Number nine of those 15: the Opioid Antagonist Act. 

“So many families have been affected by [addiction]," Armstead said of the bill. “Addiction to drugs is a huge challenge for our state and if we’re going to really put our house in order and move our state forward, we have to address it.”

While versions of the bill were introduced that first day in both chambers, the bill lawmakers ultimately approved came from Democratic Gov. Earl Ray Tomblin, whose family has also been affected by the drugs.

The Legislation:

  1. Expands access to Naloxone from EMTs and paramedic to all first responders, including police.
  2. Allows family members and friends of addicts to obtain a prescription for Naloxone from a health care provider.
  3. Calls on that health care provider to prescribe the medication "in good faith," meaning that the person receiving the prescription intends to use the drug  for a good reason.
  4. Provides immunity from any legal action to both prescribers and administrators of Naloxone.

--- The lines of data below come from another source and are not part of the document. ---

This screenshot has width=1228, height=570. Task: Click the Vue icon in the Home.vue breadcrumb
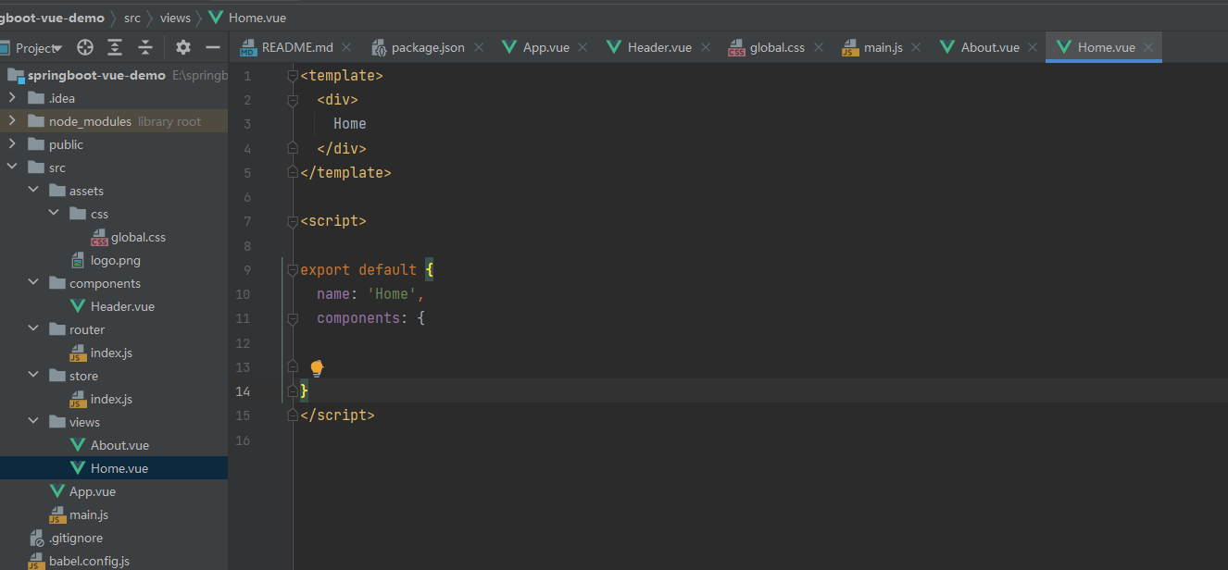coord(216,17)
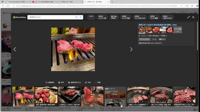Click the 画像サイズ button

[x=162, y=39]
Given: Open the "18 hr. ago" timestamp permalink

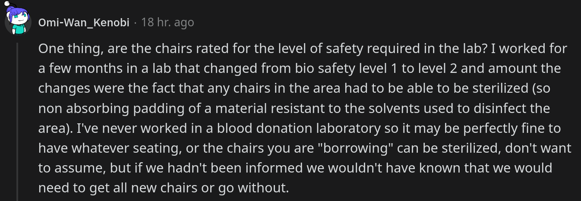Looking at the screenshot, I should point(167,22).
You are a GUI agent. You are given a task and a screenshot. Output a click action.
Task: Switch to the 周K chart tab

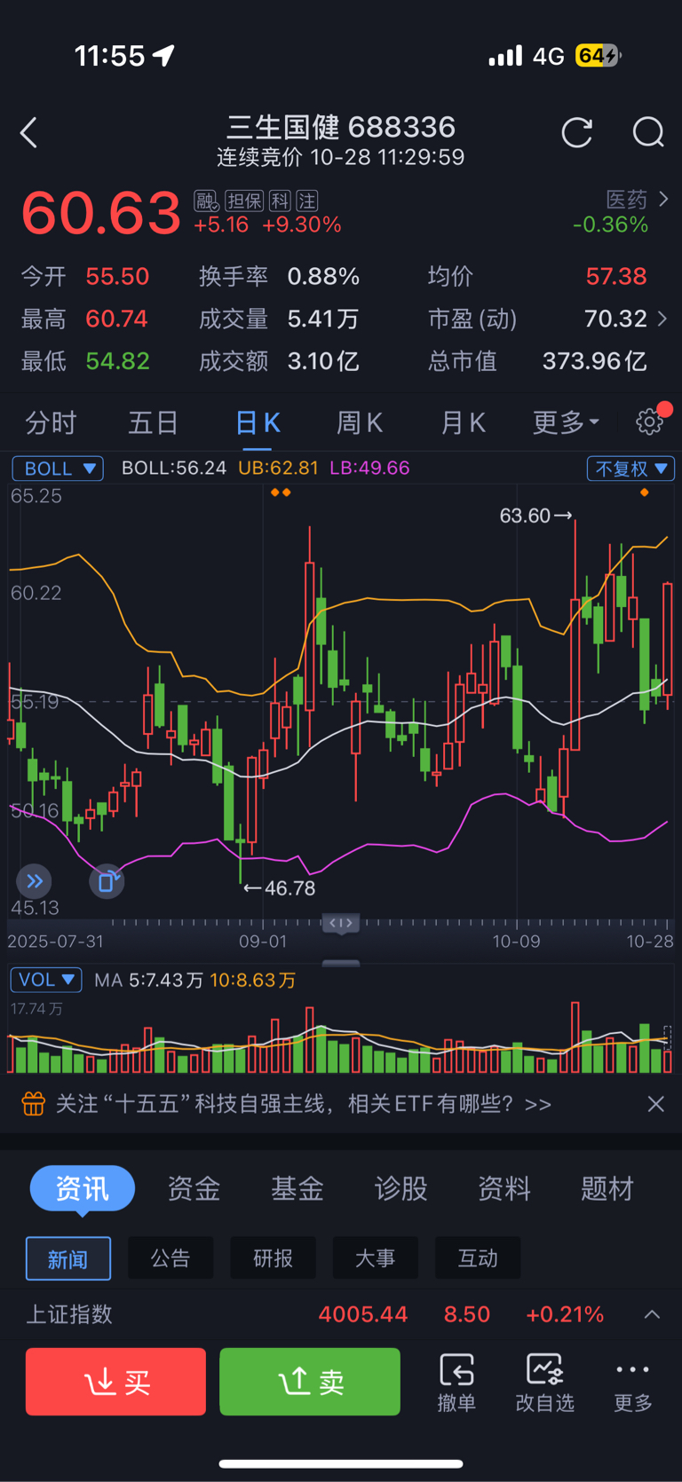(360, 423)

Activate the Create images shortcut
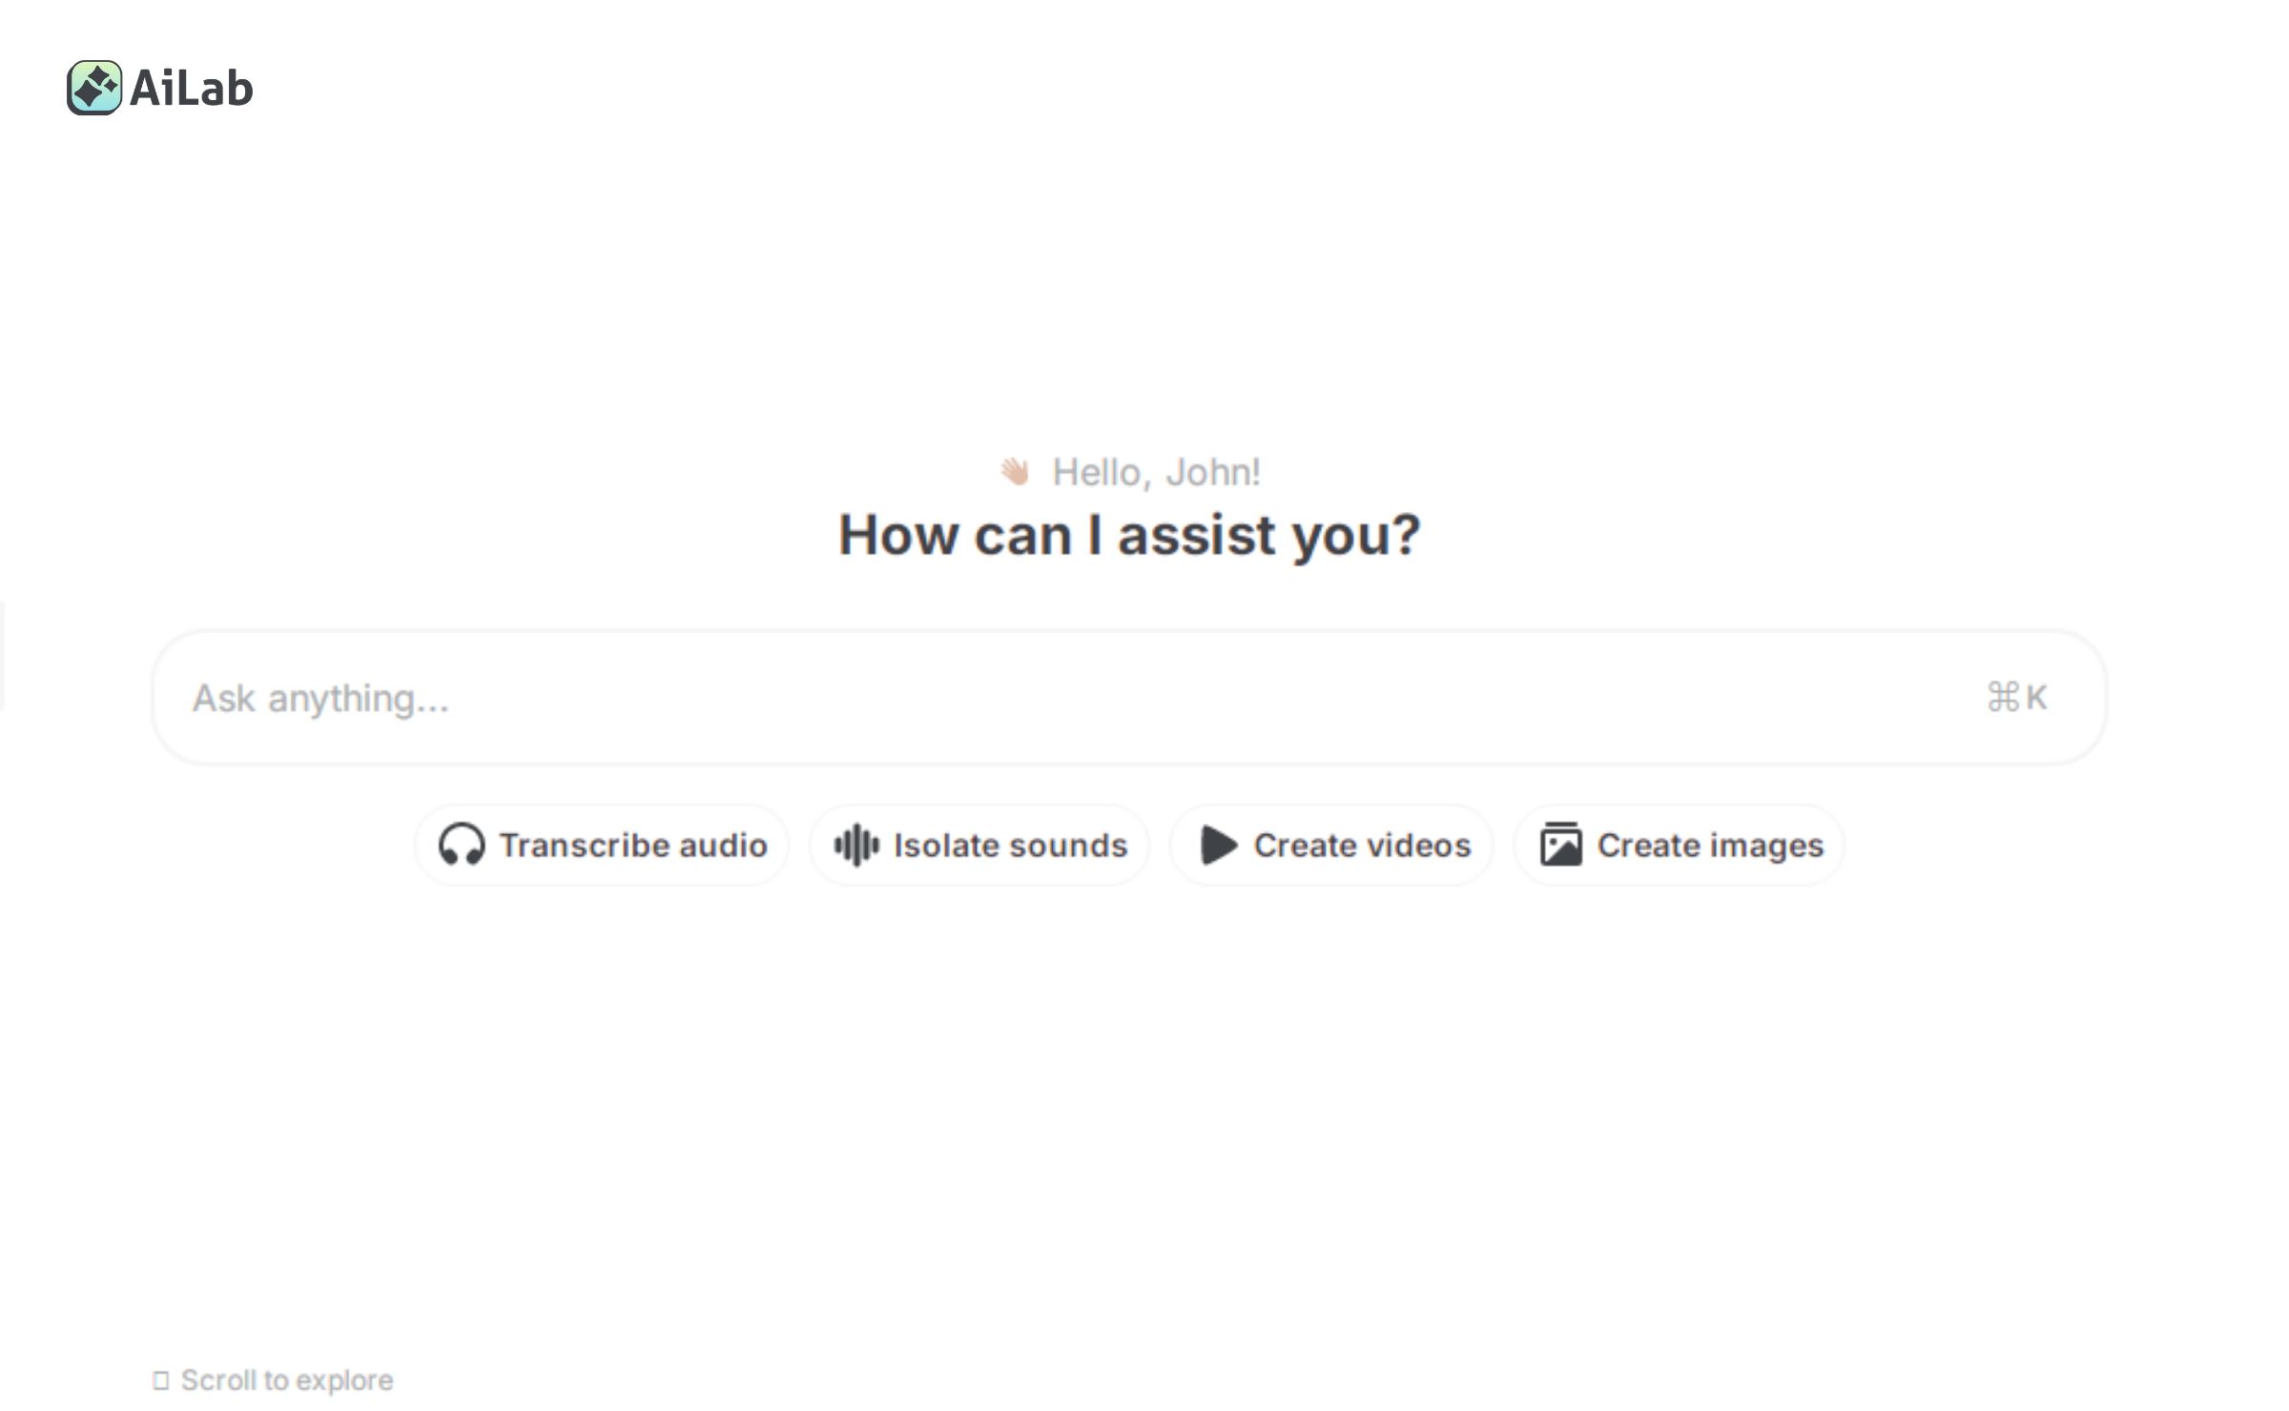click(x=1677, y=845)
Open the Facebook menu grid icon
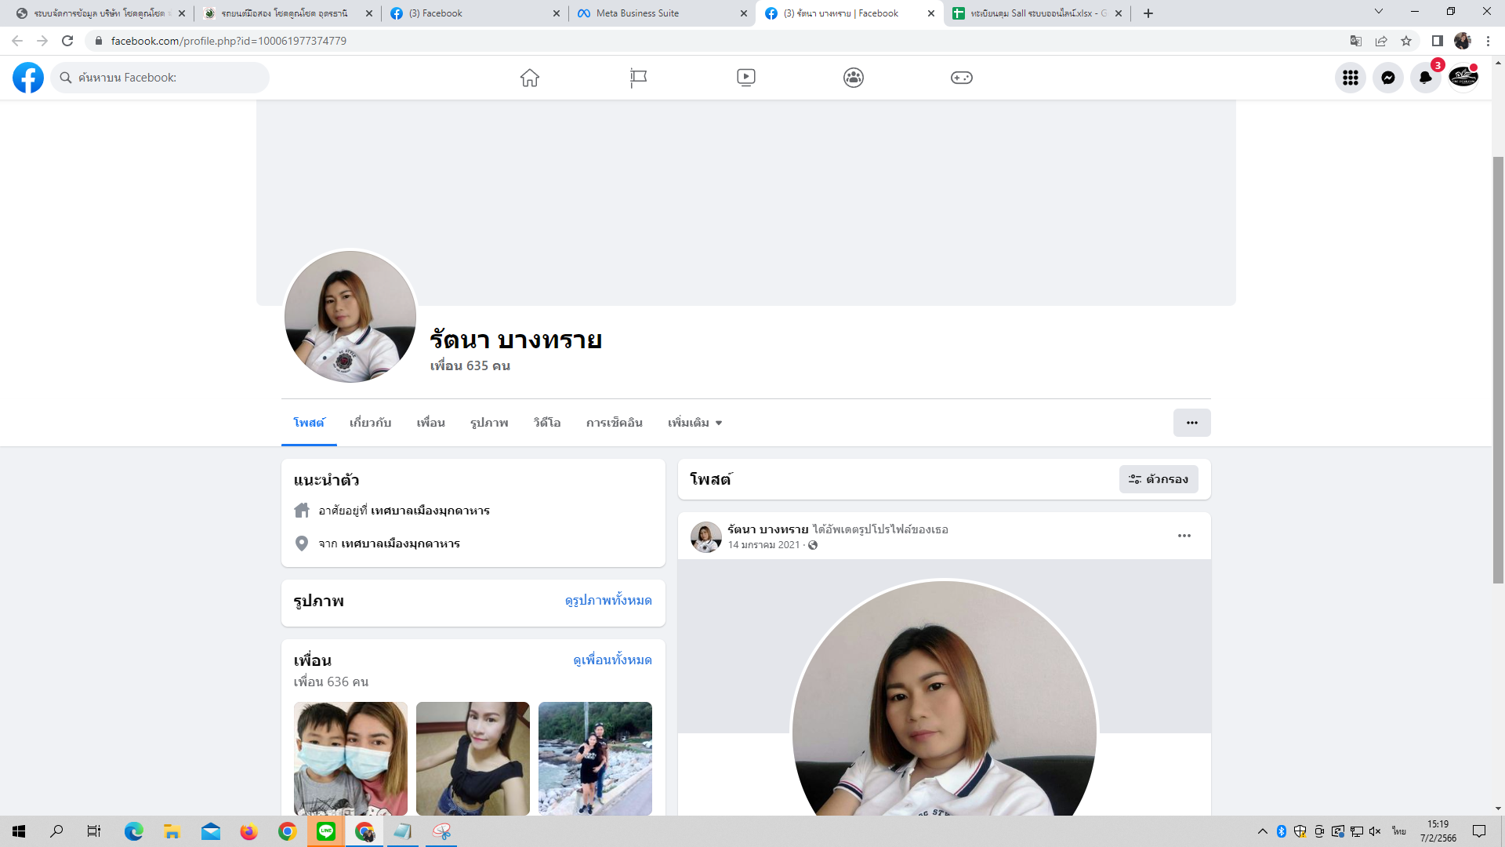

Naloxone is an opioid antagonist, meaning the drug reverses the effects of an opioid overdose. Opioids include drugs like oxycodone, hydrocodone and heroin.
It can be administered either through an autoinjector or nasal spray and, once in a person systems, coats the opioid receptors in the body blocking the drug. If followed with more medical treatment, the drug can save a person's life.

“The leadership team thought this saves lives," Senate Majority Leader Mitch Carmichael said, but not everyone saw the passage of the bill that way. Some lawmakers thought the expansion of Naloxone looked as if they were condoning drug use.

"Other states have done this and implemented it. It’s not like we’ve got some radical agenda here," Carmichael said, "and it was the right thing to do.”

The bill takes effect Wednesday, May 27.